§ **Instructions for the task**
Give the lines of the data from the line with "Given: Select the View date radio button" to the line with "click(1437, 377)", both included, as a JSON list of strings with one string per line and blank lines left out.

§ **Input records**
------------------------------------------------
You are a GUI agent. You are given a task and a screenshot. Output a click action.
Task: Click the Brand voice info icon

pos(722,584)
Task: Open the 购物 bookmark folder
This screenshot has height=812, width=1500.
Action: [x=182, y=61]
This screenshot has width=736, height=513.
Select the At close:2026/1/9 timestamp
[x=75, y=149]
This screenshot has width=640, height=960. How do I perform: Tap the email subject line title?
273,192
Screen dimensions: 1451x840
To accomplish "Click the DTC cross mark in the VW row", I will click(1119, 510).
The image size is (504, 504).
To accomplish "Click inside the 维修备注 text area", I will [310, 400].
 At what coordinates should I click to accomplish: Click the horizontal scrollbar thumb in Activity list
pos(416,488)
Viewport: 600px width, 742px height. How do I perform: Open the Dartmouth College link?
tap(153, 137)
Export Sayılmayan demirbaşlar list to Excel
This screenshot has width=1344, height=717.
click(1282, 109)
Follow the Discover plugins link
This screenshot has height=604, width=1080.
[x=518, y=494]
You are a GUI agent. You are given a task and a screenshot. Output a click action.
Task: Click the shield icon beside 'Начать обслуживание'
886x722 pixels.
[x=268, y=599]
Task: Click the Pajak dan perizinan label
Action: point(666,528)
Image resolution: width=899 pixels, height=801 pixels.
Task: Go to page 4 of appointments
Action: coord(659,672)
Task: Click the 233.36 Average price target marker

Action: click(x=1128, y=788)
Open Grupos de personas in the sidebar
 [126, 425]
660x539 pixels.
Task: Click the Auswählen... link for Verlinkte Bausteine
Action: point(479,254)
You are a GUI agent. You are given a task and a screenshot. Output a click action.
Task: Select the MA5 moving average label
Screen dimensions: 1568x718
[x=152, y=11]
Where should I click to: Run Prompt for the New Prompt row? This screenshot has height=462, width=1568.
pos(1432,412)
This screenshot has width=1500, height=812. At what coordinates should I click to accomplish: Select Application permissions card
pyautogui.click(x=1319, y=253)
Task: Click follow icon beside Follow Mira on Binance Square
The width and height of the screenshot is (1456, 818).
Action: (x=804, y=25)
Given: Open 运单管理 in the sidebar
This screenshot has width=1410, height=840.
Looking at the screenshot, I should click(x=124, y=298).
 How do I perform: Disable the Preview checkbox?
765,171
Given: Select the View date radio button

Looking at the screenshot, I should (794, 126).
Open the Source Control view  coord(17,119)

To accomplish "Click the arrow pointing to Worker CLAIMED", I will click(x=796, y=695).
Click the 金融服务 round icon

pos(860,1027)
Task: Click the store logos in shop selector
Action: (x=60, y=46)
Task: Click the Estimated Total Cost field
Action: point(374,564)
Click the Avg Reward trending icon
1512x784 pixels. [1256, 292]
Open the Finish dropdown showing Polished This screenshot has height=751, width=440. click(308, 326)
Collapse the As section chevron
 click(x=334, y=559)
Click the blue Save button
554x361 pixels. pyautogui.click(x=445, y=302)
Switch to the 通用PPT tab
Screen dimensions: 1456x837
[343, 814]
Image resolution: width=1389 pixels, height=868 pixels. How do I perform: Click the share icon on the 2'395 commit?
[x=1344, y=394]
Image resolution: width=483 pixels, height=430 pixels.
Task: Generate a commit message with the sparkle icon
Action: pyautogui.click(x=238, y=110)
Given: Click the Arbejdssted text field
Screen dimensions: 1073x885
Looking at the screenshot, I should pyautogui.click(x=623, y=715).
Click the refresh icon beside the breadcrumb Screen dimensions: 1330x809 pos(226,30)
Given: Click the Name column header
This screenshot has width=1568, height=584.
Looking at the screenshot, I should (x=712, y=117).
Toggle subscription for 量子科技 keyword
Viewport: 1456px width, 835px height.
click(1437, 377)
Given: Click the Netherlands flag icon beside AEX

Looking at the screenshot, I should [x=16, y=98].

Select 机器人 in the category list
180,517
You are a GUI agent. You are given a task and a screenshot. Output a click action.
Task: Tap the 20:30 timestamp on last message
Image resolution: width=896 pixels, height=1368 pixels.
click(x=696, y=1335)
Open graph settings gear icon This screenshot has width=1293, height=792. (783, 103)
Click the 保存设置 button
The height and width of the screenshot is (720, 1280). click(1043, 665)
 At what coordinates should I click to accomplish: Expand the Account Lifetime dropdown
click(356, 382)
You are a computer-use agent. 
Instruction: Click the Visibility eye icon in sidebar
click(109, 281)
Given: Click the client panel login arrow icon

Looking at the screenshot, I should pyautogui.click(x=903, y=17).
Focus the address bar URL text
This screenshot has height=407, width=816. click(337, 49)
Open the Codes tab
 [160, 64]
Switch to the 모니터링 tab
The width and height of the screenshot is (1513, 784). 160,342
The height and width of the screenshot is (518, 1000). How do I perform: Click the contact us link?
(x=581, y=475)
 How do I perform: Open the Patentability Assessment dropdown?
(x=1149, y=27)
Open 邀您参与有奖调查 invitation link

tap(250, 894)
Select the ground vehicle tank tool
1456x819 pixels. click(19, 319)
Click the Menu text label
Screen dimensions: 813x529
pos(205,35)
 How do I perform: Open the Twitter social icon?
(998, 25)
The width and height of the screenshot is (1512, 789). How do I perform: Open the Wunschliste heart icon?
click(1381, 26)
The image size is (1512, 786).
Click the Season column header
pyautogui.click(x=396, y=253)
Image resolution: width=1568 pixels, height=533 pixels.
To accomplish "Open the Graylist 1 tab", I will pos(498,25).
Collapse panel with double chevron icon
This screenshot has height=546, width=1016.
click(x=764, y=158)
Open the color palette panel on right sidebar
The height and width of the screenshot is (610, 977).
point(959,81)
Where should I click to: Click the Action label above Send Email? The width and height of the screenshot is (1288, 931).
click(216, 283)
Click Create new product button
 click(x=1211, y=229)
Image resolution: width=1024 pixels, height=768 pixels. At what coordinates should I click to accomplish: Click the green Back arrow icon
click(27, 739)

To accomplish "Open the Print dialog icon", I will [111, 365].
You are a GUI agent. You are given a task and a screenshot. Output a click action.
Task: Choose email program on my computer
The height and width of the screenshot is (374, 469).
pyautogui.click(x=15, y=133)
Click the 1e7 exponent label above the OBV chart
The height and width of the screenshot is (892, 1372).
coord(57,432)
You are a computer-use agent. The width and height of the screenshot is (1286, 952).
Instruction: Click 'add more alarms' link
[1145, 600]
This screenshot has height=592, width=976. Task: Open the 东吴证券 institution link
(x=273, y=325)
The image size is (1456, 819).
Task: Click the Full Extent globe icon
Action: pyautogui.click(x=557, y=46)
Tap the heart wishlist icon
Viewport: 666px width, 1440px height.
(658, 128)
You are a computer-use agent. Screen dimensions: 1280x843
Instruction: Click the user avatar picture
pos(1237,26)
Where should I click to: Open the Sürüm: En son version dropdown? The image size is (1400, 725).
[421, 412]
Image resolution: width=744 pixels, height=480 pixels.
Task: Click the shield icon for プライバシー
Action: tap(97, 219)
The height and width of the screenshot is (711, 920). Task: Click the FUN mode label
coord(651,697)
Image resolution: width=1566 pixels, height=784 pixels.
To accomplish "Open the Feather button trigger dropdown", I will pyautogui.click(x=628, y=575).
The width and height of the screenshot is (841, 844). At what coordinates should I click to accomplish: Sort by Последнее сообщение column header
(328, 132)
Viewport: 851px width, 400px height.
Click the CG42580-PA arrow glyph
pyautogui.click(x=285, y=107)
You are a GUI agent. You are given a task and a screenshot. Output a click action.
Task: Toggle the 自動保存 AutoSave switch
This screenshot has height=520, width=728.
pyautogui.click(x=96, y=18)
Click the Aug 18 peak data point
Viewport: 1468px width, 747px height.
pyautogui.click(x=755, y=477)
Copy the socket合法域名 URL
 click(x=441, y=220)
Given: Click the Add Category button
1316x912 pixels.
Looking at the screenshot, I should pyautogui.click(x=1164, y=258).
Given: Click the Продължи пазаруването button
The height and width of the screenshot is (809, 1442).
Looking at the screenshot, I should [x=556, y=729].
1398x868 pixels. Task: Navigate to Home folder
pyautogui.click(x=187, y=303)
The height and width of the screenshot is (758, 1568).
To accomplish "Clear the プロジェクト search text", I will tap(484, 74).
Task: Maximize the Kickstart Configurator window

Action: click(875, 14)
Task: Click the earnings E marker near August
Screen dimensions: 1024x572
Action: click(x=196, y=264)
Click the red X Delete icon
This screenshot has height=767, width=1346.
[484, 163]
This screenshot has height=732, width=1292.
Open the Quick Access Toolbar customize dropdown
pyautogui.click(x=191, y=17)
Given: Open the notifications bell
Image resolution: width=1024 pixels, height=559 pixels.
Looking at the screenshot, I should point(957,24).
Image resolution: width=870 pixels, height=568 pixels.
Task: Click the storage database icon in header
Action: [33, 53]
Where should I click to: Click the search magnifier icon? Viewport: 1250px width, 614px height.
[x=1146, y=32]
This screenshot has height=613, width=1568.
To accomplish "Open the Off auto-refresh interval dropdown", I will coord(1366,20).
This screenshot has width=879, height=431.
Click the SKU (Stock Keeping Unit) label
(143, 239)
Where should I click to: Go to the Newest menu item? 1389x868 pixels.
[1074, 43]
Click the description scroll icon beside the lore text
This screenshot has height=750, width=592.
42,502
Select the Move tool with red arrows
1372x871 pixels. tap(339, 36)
------------------------------------------------
§ **Output for this task**
[
  "Given: Select the View date radio button",
  "Looking at the screenshot, I should (794, 126).",
  "Open the Source Control view  coord(17,119)",
  "To accomplish \"Click the arrow pointing to Worker CLAIMED\", I will click(x=796, y=695).",
  "Click the 金融服务 round icon",
  "pos(860,1027)",
  "Task: Click the store logos in shop selector",
  "Action: (x=60, y=46)",
  "Task: Click the Estimated Total Cost field",
  "Action: point(374,564)",
  "Click the Avg Reward trending icon",
  "1512x784 pixels. [1256, 292]",
  "Open the Finish dropdown showing Polished This screenshot has height=751, width=440. click(308, 326)",
  "Collapse the As section chevron",
  " click(x=334, y=559)",
  "Click the blue Save button",
  "554x361 pixels. pyautogui.click(x=445, y=302)",
  "Switch to the 通用PPT tab",
  "Screen dimensions: 1456x837",
  "[343, 814]",
  "Image resolution: width=1389 pixels, height=868 pixels. How do I perform: Click the share icon on the 2'395 commit?",
  "[x=1344, y=394]",
  "Image resolution: width=483 pixels, height=430 pixels.",
  "Task: Generate a commit message with the sparkle icon",
  "Action: pyautogui.click(x=238, y=110)",
  "Given: Click the Arbejdssted text field",
  "Screen dimensions: 1073x885",
  "Looking at the screenshot, I should pyautogui.click(x=623, y=715).",
  "Click the refresh icon beside the breadcrumb Screen dimensions: 1330x809 pos(226,30)",
  "Given: Click the Name column header",
  "This screenshot has width=1568, height=584.",
  "Looking at the screenshot, I should (x=712, y=117).",
  "Toggle subscription for 量子科技 keyword",
  "Viewport: 1456px width, 835px height.",
  "click(1437, 377)"
]